Is there any way to group by the dataframes on eventTs and eventTs2 and then save the dataframes to the full S3 path? Is there something more optimal?
Upvotes: 1
Views: 1200
Reputation: 655
Spark supports partitions like what we have in Hive. If number of distinct elements for eventTs, eventTs2 is less, partitions will be a good way to solve this.
Check the scala doc for more information around partitionBy.
Example usage:
val someDF = Seq((1, "bat", "marvel"), (2, "mouse", "disney"), (3, "horse", "animal"), (1, "batman", "marvel"), (2, "tom", "disney") ).toDF("id", "name", "place")
someDF.write.partitionBy("id", "name").orc("/tmp/somedf")
If you write the dataframe with the paritionBy on "id" and "name" the following directory structure will be created.
/tmp/somedf/id=1/name=bat
/tmp/somedf/id=1/name=batman
/tmp/somedf/id=2/name=mouse
/tmp/somedf/id=2/name=tom
/tmp/somedf/id=3/name=horse
The first and second partition becomes directories and all rows where id is equal to 1 and name is bat will be saved under the directory structure /tmp/somedf/id=1/name=bat
, the order of the partitions defined in partitionBy decides the order of directories.
In your case, the partitions will be on eventTs and eventTS2.
val someDF = Seq(
("Web-DTB","akefTEdZhXt8EqzLKXNt1Wjg","akTEdZhXt8EqzLKXNt1Wjg","1545502751154","1545502766731",4,"rfs"),
("Web-DTB","3ycLHHrbEkBJ.piYNyI7u55w","3ycLHHEkBJ.piYNyI7u55w","1545502766247","1545502767800",4,"njs"),
("Web-DTB","3ycL4rHHEkBJ.piYNyI7u55w","3ycLHHEkBJ.piYNyI7u55w","1545502766247","1545502767800",4,"null"))

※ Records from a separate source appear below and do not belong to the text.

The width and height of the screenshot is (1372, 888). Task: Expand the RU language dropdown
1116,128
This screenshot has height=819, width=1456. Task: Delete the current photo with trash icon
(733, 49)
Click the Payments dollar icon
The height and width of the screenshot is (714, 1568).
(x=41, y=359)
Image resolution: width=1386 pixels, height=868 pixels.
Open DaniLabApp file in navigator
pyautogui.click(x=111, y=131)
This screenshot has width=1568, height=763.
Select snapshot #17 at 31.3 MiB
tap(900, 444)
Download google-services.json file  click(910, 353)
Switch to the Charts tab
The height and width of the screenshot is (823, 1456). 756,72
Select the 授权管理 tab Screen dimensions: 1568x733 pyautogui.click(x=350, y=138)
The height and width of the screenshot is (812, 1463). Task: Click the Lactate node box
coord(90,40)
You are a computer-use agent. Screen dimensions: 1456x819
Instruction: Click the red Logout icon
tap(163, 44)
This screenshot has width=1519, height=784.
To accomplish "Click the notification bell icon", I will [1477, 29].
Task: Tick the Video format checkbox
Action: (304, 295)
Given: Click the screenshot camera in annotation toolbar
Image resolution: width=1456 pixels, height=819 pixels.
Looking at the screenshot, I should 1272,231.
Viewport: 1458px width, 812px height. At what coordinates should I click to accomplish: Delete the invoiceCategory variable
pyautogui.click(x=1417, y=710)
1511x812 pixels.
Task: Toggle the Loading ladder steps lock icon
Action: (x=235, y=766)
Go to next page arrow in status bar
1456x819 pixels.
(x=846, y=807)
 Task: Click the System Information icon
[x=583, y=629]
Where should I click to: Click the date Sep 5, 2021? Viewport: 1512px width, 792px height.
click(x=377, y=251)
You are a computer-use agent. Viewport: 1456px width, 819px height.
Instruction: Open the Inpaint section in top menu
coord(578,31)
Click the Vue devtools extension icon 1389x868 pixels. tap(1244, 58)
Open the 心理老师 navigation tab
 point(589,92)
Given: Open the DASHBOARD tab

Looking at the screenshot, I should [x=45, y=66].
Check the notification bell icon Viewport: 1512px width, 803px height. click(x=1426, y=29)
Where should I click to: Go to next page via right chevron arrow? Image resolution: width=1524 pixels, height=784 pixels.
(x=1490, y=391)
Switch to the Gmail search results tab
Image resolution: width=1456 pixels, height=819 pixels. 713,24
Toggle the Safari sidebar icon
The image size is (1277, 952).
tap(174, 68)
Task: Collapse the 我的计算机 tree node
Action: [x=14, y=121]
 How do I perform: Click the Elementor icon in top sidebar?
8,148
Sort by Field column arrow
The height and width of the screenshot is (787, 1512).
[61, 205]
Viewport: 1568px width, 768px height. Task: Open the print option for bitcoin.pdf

.toDF("channel" , "eventId1", "eventId2", "eventTs", "eventTs2", "serialNumber", "someCode")
someDF.write("eventTs", "eventTs2").orc("/tmp/someDF")
Creating a directory structure as follows.
/tmp/someDF/eventTs=1545502766247/eventTs2=1545502767800
/tmp/someDF/eventTs=1545502751154/eventTs2=1545502766731
Upvotes: 3